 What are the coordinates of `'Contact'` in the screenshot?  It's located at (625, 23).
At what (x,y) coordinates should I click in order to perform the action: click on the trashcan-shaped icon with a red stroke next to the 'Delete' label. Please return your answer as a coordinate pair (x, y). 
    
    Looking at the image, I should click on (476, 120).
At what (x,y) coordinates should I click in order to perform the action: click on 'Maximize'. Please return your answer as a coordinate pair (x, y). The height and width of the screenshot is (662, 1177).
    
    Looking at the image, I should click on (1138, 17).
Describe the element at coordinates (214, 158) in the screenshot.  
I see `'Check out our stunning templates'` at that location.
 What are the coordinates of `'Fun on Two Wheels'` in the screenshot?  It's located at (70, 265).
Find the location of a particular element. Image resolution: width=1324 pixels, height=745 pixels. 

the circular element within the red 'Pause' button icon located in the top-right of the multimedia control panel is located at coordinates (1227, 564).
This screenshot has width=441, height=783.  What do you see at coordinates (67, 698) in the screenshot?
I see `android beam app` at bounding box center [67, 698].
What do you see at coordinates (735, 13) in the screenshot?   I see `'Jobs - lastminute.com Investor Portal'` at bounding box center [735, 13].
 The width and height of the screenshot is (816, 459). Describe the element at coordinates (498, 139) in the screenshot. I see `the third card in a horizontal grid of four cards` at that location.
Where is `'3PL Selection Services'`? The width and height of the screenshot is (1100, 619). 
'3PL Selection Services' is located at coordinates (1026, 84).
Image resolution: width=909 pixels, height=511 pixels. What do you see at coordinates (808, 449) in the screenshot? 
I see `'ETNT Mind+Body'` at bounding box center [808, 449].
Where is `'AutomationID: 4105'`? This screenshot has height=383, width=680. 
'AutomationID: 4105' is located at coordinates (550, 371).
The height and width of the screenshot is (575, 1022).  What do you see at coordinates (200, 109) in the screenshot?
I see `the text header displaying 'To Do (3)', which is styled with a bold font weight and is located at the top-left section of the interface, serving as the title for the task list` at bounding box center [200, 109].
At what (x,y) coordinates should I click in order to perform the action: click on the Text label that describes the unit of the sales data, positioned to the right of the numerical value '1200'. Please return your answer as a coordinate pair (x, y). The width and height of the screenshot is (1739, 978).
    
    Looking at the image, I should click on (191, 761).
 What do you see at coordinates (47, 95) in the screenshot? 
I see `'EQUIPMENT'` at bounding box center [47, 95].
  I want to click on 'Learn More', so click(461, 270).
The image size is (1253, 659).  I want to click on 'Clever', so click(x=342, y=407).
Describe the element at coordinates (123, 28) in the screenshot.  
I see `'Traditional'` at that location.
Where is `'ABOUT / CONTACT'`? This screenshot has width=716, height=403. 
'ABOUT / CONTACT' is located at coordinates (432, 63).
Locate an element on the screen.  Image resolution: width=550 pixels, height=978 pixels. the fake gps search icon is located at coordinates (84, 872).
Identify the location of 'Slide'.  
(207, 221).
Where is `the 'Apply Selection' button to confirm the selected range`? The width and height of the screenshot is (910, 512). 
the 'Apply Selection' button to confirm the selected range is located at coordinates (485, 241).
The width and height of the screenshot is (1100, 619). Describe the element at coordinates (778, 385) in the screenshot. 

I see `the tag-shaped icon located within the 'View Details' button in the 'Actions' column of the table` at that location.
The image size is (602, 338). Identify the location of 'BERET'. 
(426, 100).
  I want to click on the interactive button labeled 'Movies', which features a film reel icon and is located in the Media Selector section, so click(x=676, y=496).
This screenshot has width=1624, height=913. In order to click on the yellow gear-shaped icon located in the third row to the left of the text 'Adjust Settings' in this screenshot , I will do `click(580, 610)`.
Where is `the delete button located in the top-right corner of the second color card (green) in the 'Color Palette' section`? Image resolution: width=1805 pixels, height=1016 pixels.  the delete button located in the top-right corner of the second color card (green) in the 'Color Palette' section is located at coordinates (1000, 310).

### GIVEN TASK
Reproduce the lines above verbatim, every one of them from start to finish.

### RESPONSE TO THIS TASK
 What are the coordinates of `'Contact'` in the screenshot?  It's located at (625, 23).
At what (x,y) coordinates should I click in order to perform the action: click on the trashcan-shaped icon with a red stroke next to the 'Delete' label. Please return your answer as a coordinate pair (x, y). 
    
    Looking at the image, I should click on (476, 120).
At what (x,y) coordinates should I click in order to perform the action: click on 'Maximize'. Please return your answer as a coordinate pair (x, y). The height and width of the screenshot is (662, 1177).
    
    Looking at the image, I should click on (1138, 17).
Describe the element at coordinates (214, 158) in the screenshot.  
I see `'Check out our stunning templates'` at that location.
 What are the coordinates of `'Fun on Two Wheels'` in the screenshot?  It's located at (70, 265).
Find the location of a particular element. Image resolution: width=1324 pixels, height=745 pixels. 

the circular element within the red 'Pause' button icon located in the top-right of the multimedia control panel is located at coordinates (1227, 564).
This screenshot has width=441, height=783.  What do you see at coordinates (67, 698) in the screenshot?
I see `android beam app` at bounding box center [67, 698].
What do you see at coordinates (735, 13) in the screenshot?   I see `'Jobs - lastminute.com Investor Portal'` at bounding box center [735, 13].
 The width and height of the screenshot is (816, 459). Describe the element at coordinates (498, 139) in the screenshot. I see `the third card in a horizontal grid of four cards` at that location.
Where is `'3PL Selection Services'`? The width and height of the screenshot is (1100, 619). 
'3PL Selection Services' is located at coordinates (1026, 84).
Image resolution: width=909 pixels, height=511 pixels. What do you see at coordinates (808, 449) in the screenshot? 
I see `'ETNT Mind+Body'` at bounding box center [808, 449].
Where is `'AutomationID: 4105'`? This screenshot has height=383, width=680. 
'AutomationID: 4105' is located at coordinates (550, 371).
The height and width of the screenshot is (575, 1022).  What do you see at coordinates (200, 109) in the screenshot?
I see `the text header displaying 'To Do (3)', which is styled with a bold font weight and is located at the top-left section of the interface, serving as the title for the task list` at bounding box center [200, 109].
At what (x,y) coordinates should I click in order to perform the action: click on the Text label that describes the unit of the sales data, positioned to the right of the numerical value '1200'. Please return your answer as a coordinate pair (x, y). The width and height of the screenshot is (1739, 978).
    
    Looking at the image, I should click on (191, 761).
 What do you see at coordinates (47, 95) in the screenshot? 
I see `'EQUIPMENT'` at bounding box center [47, 95].
  I want to click on 'Learn More', so click(461, 270).
The image size is (1253, 659).  I want to click on 'Clever', so click(x=342, y=407).
Describe the element at coordinates (123, 28) in the screenshot.  
I see `'Traditional'` at that location.
Where is `'ABOUT / CONTACT'`? This screenshot has width=716, height=403. 
'ABOUT / CONTACT' is located at coordinates (432, 63).
Locate an element on the screen.  Image resolution: width=550 pixels, height=978 pixels. the fake gps search icon is located at coordinates (84, 872).
Identify the location of 'Slide'.  
(207, 221).
Where is `the 'Apply Selection' button to confirm the selected range`? The width and height of the screenshot is (910, 512). 
the 'Apply Selection' button to confirm the selected range is located at coordinates (485, 241).
The width and height of the screenshot is (1100, 619). Describe the element at coordinates (778, 385) in the screenshot. 

I see `the tag-shaped icon located within the 'View Details' button in the 'Actions' column of the table` at that location.
The image size is (602, 338). Identify the location of 'BERET'. 
(426, 100).
  I want to click on the interactive button labeled 'Movies', which features a film reel icon and is located in the Media Selector section, so click(x=676, y=496).
This screenshot has width=1624, height=913. In order to click on the yellow gear-shaped icon located in the third row to the left of the text 'Adjust Settings' in this screenshot , I will do `click(580, 610)`.
Where is `the delete button located in the top-right corner of the second color card (green) in the 'Color Palette' section`? Image resolution: width=1805 pixels, height=1016 pixels.  the delete button located in the top-right corner of the second color card (green) in the 'Color Palette' section is located at coordinates (1000, 310).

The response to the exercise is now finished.